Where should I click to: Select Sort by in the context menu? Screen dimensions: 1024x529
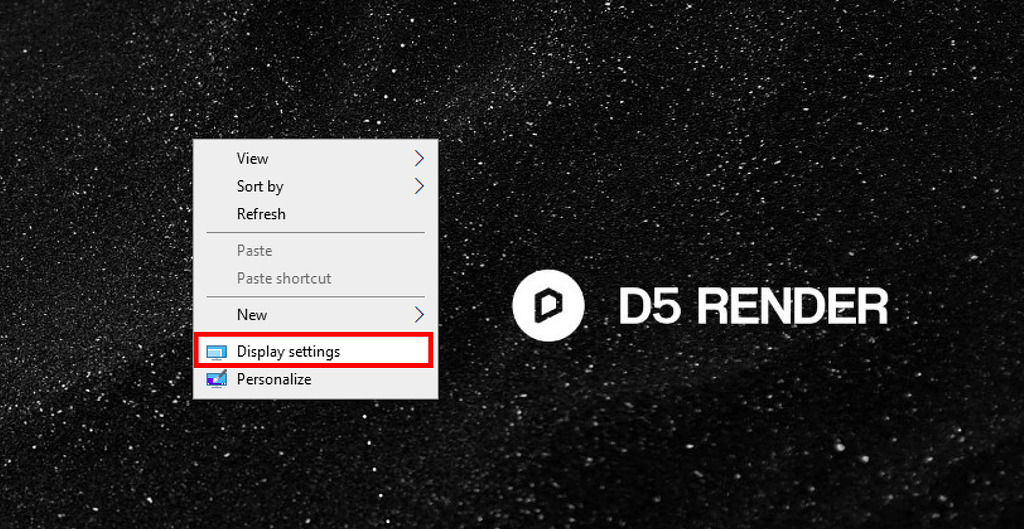point(260,186)
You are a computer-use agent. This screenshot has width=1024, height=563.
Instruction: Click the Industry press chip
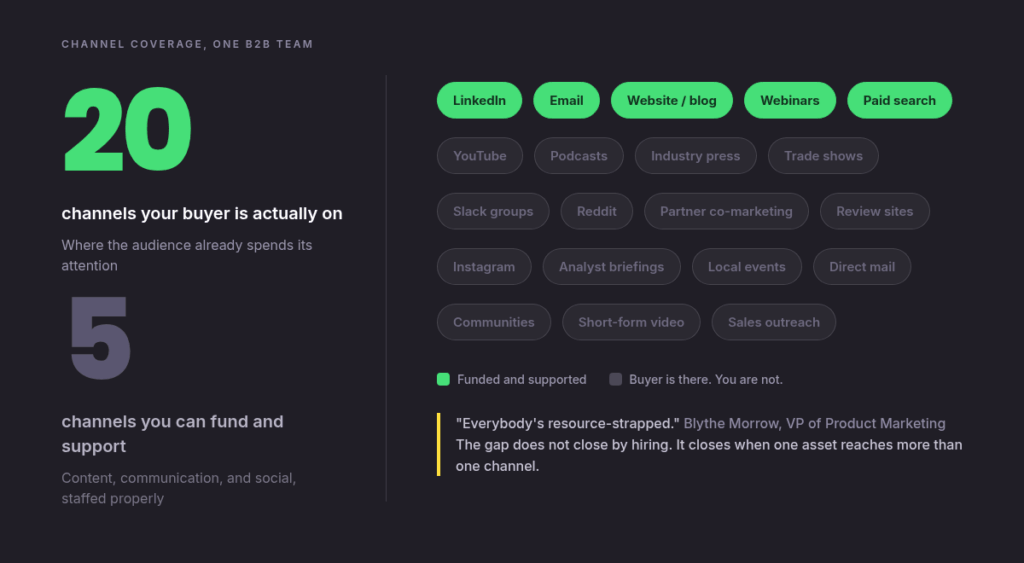point(696,155)
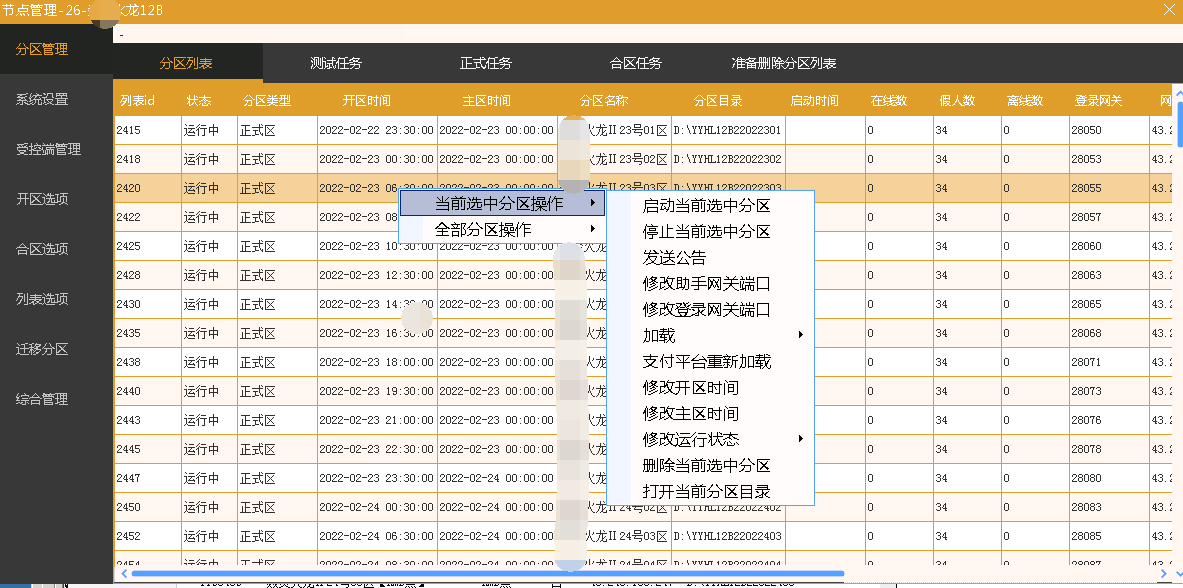Click the horizontal scrollbar right arrow
The image size is (1183, 588).
[x=1162, y=574]
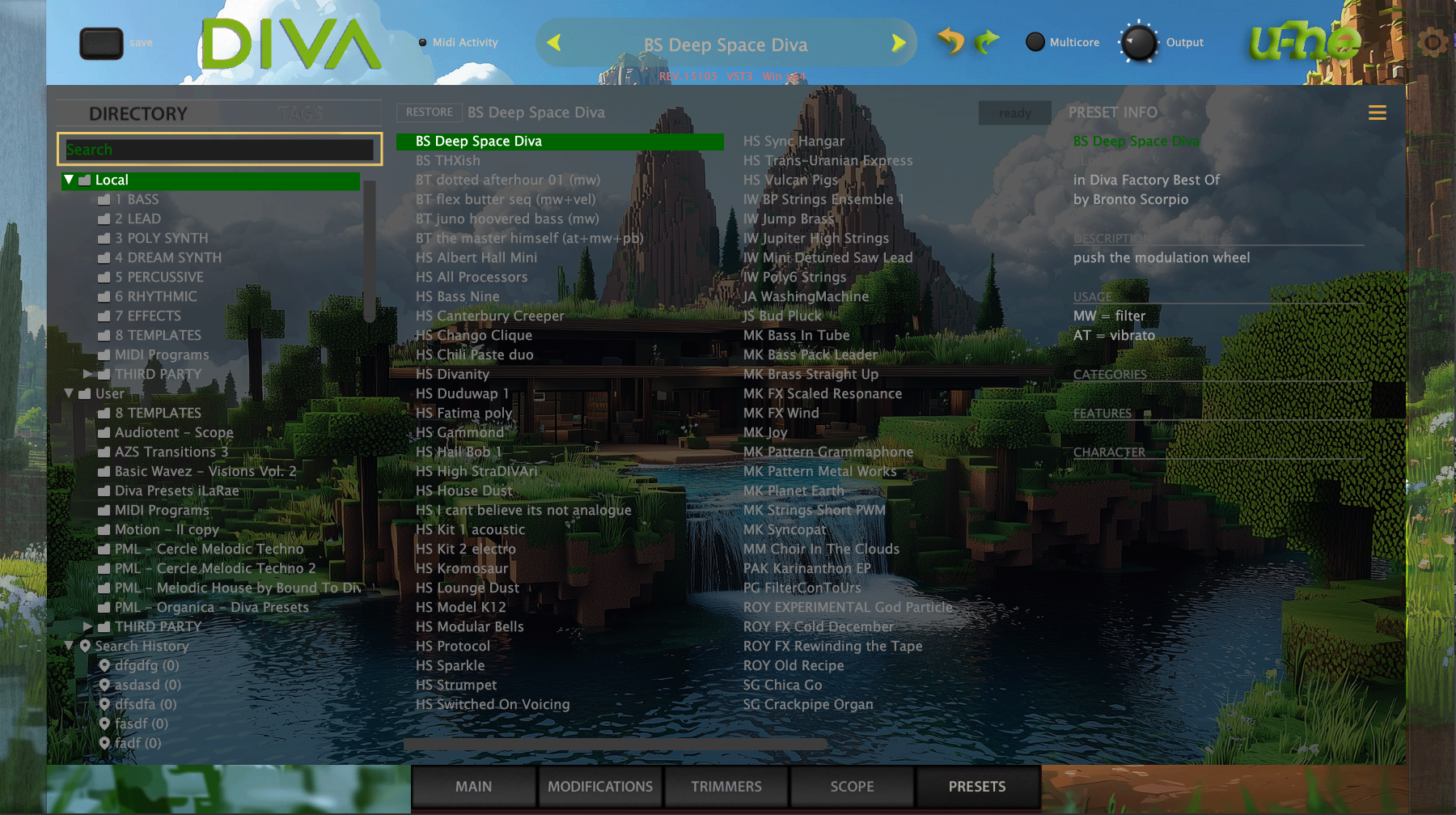This screenshot has height=815, width=1456.
Task: Click the undo arrow icon
Action: (951, 40)
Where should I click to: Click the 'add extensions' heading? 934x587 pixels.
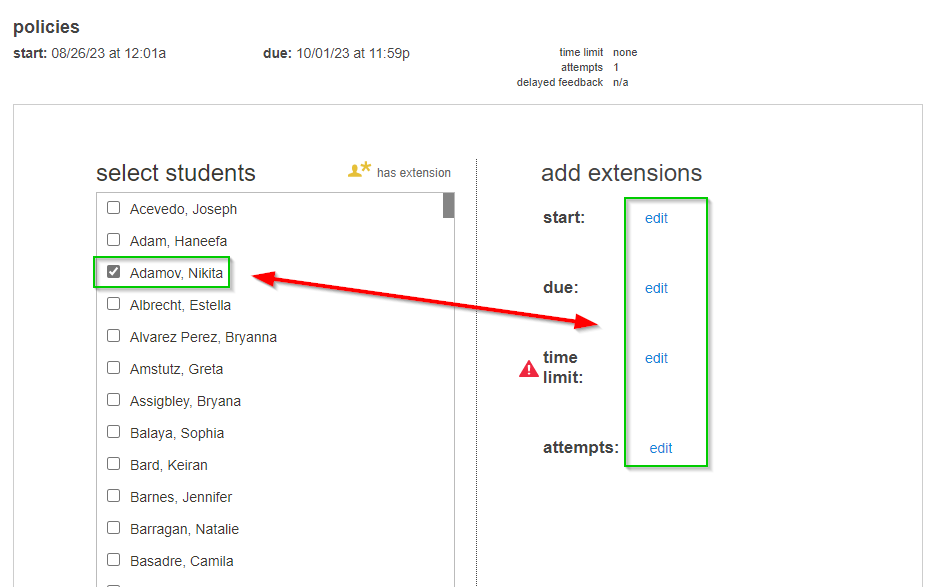[620, 172]
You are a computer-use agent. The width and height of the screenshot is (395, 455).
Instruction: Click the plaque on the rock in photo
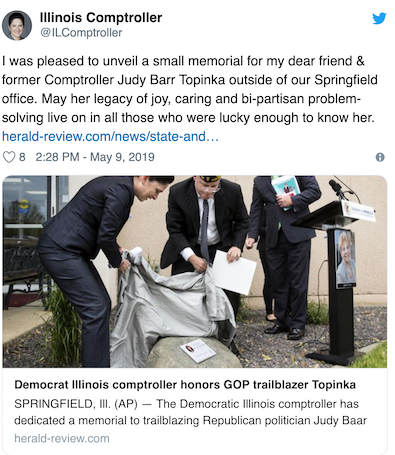(x=198, y=351)
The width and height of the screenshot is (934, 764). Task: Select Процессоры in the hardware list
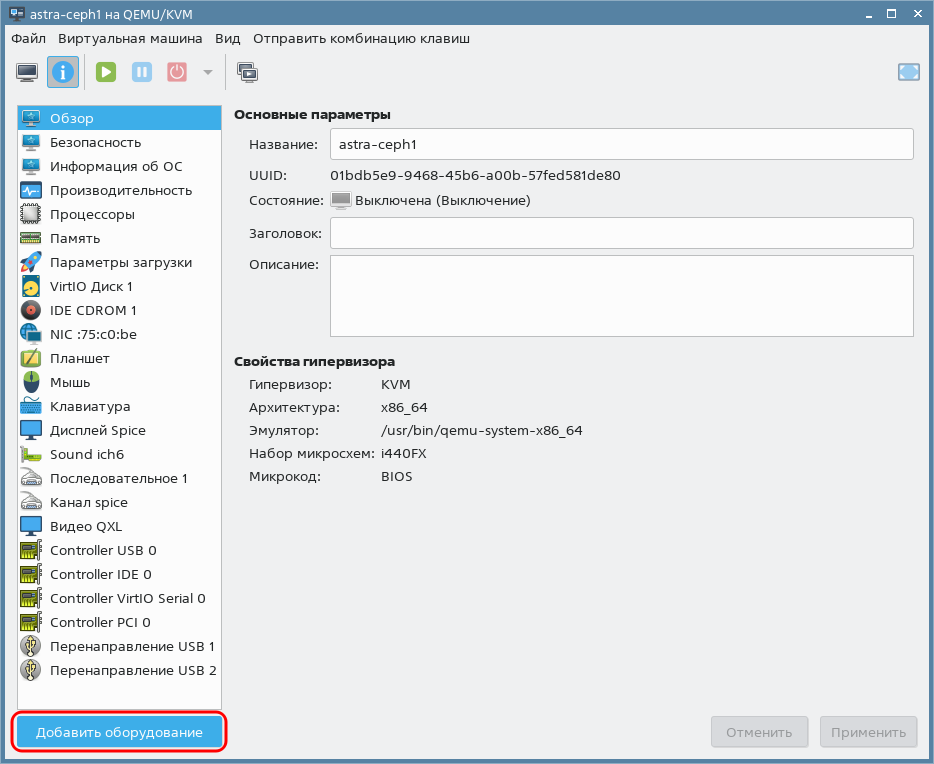(x=92, y=214)
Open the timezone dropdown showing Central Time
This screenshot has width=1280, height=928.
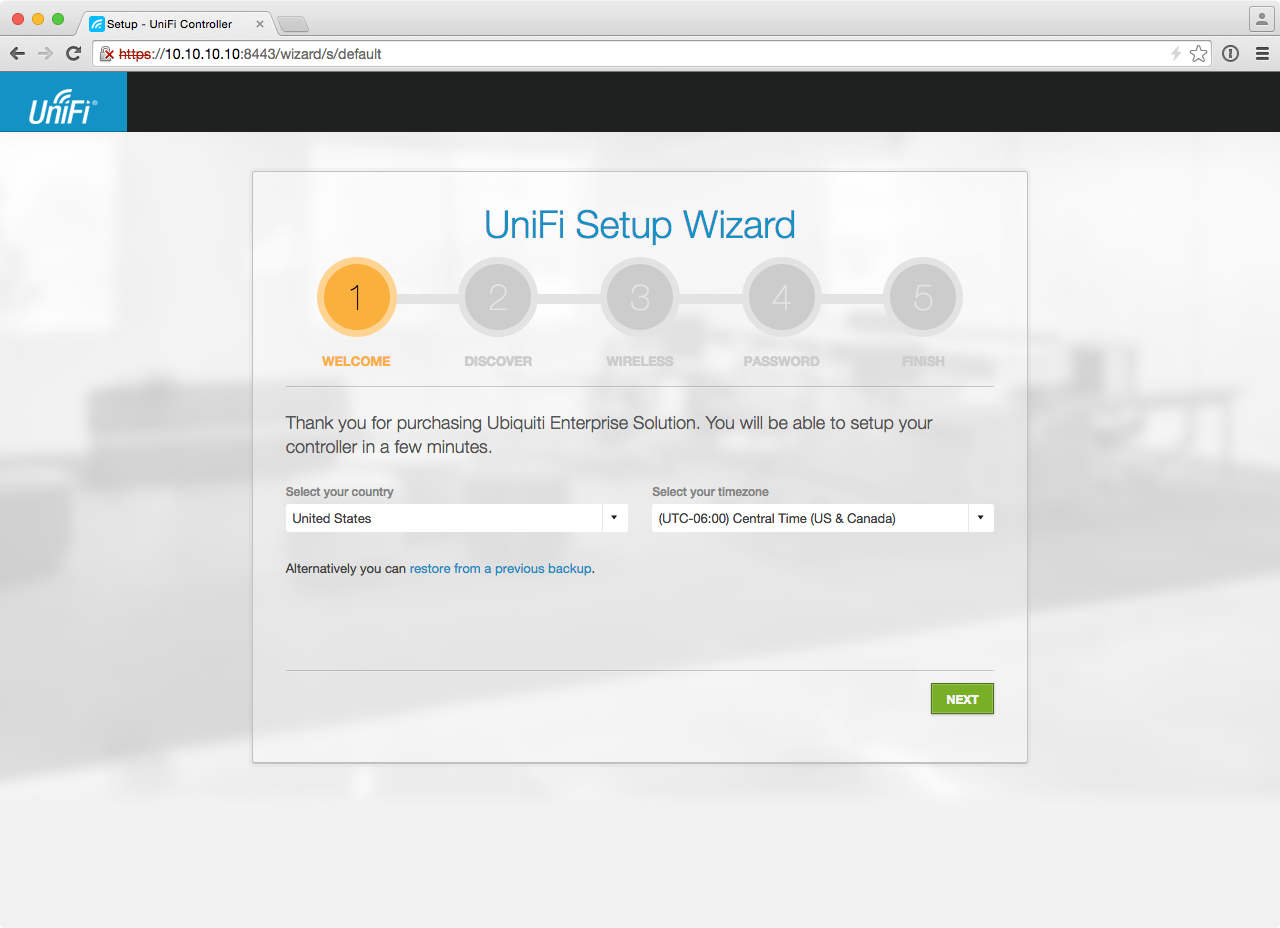(810, 518)
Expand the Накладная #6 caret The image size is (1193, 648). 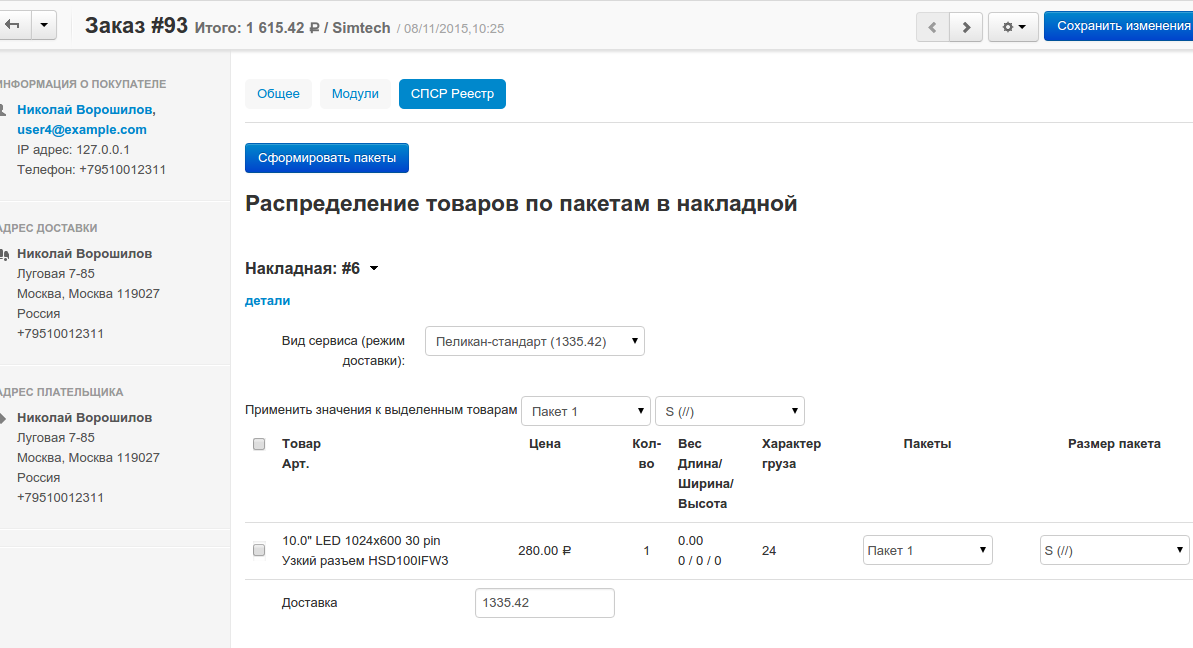(x=374, y=269)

------------

# [Instructions for the task]
Everything above from the line containing "Instruction: Click the plaque" down to the line containing "Open the timezone" is to be duplicated exactly, both lines included, and the pictures are to be omitted.

# [Reply to the task]
Instruction: Click the plaque on the rock in photo
(x=198, y=351)
The width and height of the screenshot is (934, 764). Task: Select Процессоры in the hardware list
(x=92, y=214)
Open the timezone dropdown showing Central Time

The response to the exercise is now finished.